Figure 6. DEANR1 associates with and helps targeting SMAD2/3 to the FOXA2 promoter

(A) Fluorescent RNA in situ hybridization demonstrates nuclear localization of DEANR1 only in FOXA2-positive DE cells. (B) Dual RNA-DNA-FISH demonstrates DEANR1 transcripts (green signal) are localized to the FOXA2 gene locus (red signal). (C) SMAD2/3 antibodies immunoprecipitate DEANR1, but not U1 snRNA or lncRNA MALAT1. (D) ChIP analysis demonstrates binding of SMAD2/3 to the promoter region of the FOXA2 gene locus.

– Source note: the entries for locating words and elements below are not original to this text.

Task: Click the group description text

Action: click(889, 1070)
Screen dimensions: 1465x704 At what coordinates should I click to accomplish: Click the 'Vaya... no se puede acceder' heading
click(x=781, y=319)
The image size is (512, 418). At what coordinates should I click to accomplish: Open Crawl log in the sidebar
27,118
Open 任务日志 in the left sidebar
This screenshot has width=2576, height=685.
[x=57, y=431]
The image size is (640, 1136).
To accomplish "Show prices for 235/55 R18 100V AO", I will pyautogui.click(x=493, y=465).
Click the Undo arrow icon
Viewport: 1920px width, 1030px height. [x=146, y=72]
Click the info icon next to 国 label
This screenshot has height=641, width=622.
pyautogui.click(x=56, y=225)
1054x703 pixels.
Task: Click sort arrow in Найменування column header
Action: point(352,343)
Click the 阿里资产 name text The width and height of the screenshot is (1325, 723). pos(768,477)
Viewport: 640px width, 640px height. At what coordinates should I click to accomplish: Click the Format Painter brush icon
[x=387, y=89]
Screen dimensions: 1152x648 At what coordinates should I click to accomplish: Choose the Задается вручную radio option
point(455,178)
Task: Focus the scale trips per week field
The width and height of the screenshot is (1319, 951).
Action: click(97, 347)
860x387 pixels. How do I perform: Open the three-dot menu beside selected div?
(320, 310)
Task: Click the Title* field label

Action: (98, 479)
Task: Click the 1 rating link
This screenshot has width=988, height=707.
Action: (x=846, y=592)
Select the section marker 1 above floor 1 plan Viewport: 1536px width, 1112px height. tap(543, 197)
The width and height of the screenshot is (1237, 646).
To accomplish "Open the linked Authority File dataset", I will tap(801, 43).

IgG serves as a control. Genomic location of the analyzed regions is indicated in the diagram at the top of the panel. (E) Knockdown of DEANR1 reduces the binding of SMAD2/3 to the FOXA2 promoter, but not to another SMAD2/3 target EOMES. The mean values are shown and error bars represent the s.d. from the mean (n=3). The significance was determined by two-tailed Student’s t-test and p value was presented. (F) Hypothetical model illustrates how DEANR1 might regulate FOXA2 transcription in cis. The genomic locations of DEANR1 and FOXA2 genes are shown on the top line and the arrows indicate transcription direction. Upon DEANR1 activation, chromatin looping brings the DEANR1 locus spatially close to the FOXA2 promoter region (∼20kb between DEANR1 gene-body and FOXA2 promoter). The transcribed DEANR1 interacts with SMAD2/3 protein and brings SMAD2/3 to the FOXA2 promoter through forming DNA-RNA hydride for specific targeting of SMAD2/3 to the FOXA2 promoter. Together with other transcription machinery, binding of SMAD2/3 to the FOXA2 promoter initiates transcription.